#### Exercise requirements
Set down the whole listing below exactly, without pictures.

#### Supplied data

--------------------------------

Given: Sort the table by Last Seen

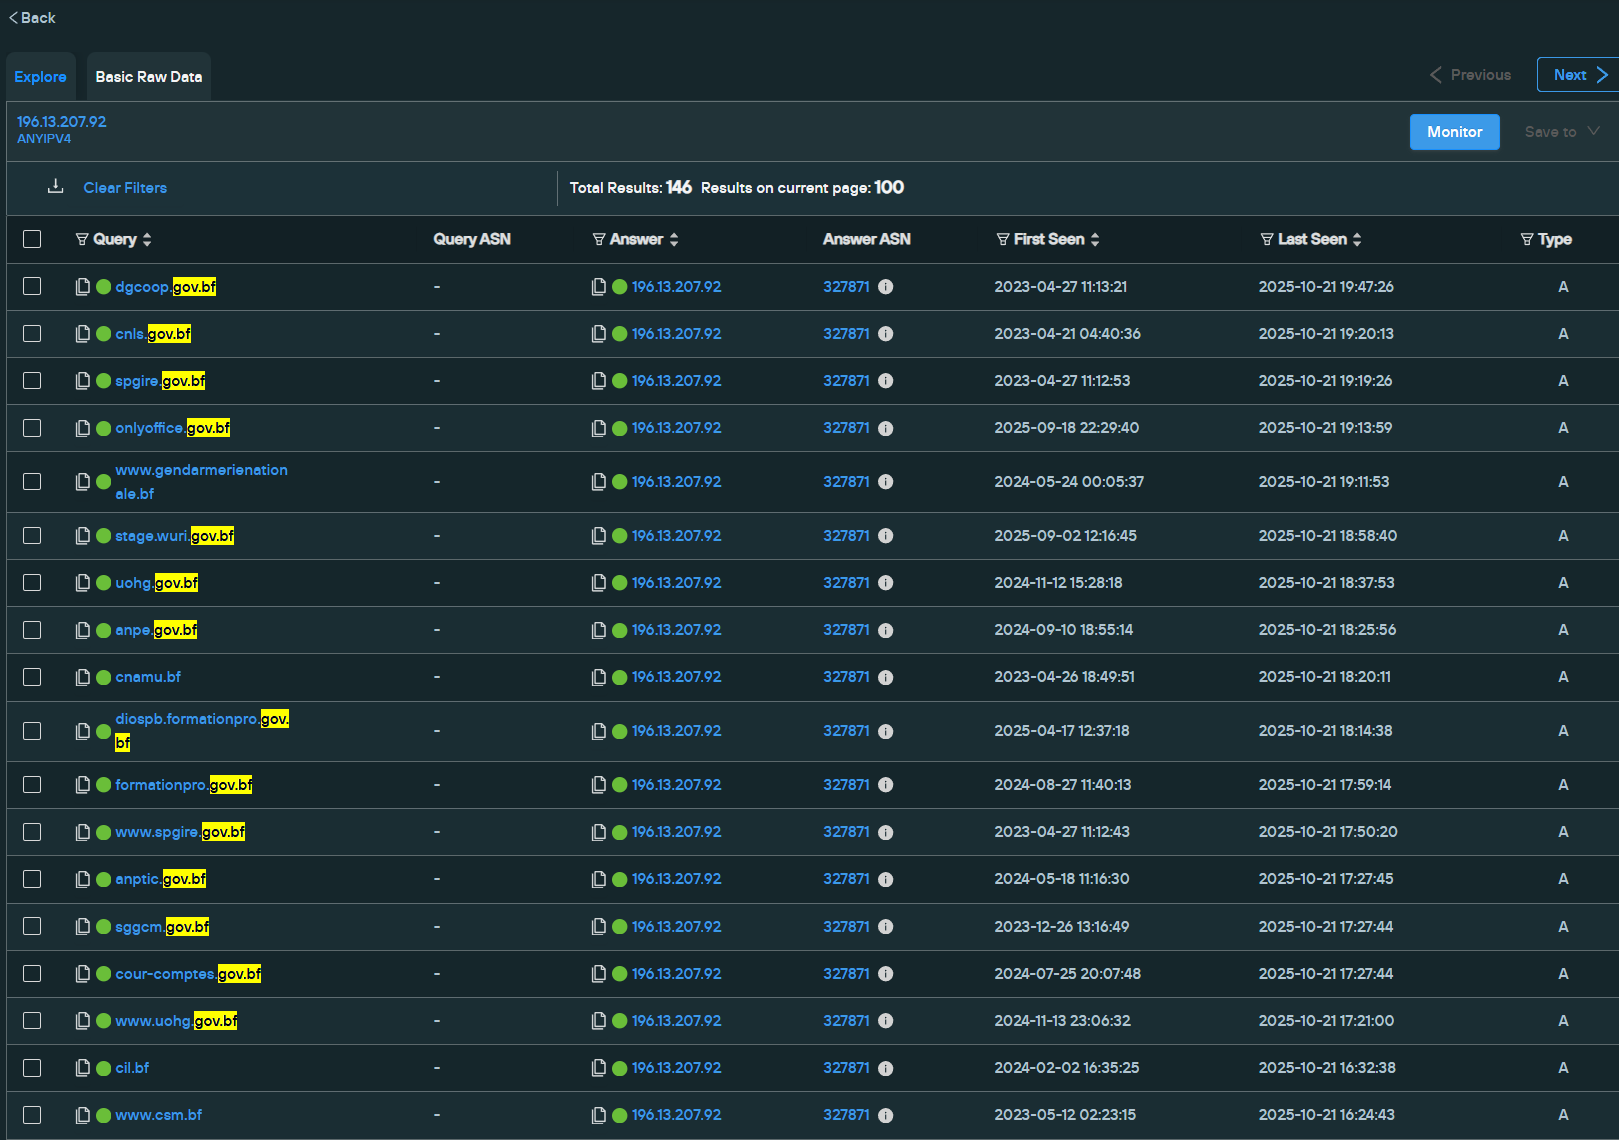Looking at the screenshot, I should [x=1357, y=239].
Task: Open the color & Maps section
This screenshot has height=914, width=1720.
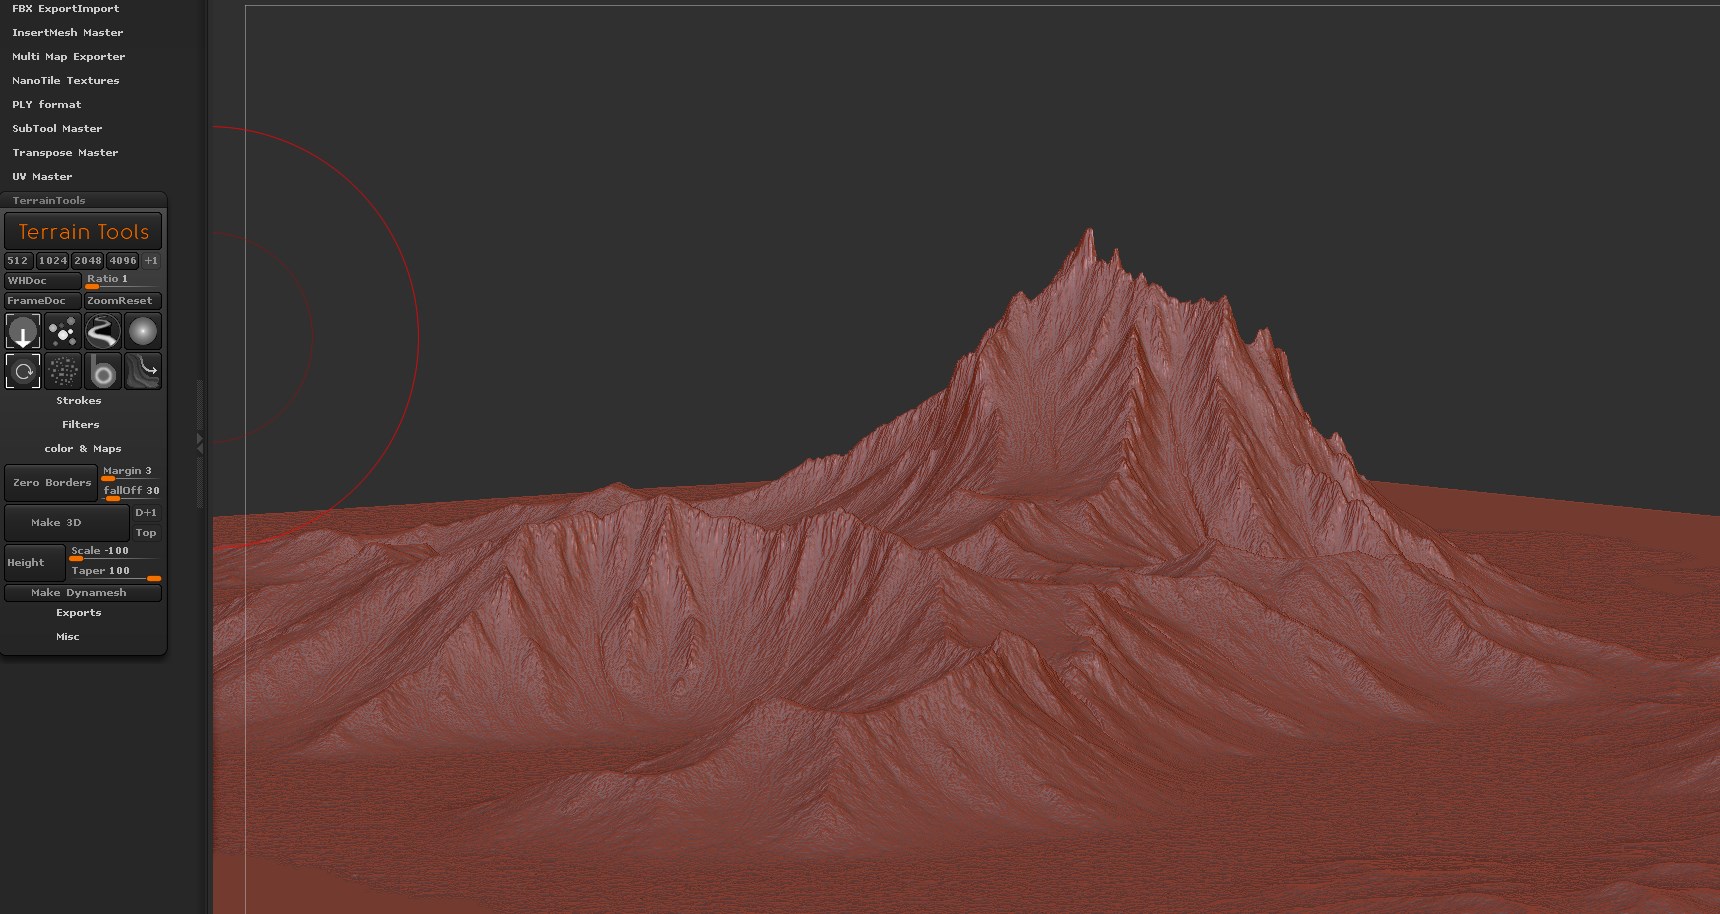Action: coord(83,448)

--------------------------------

#### Expected answer
Given: Sort the table by Last Seen

Looking at the screenshot, I should [x=1357, y=239].
Task: Open the color & Maps section
This screenshot has height=914, width=1720.
Action: coord(83,448)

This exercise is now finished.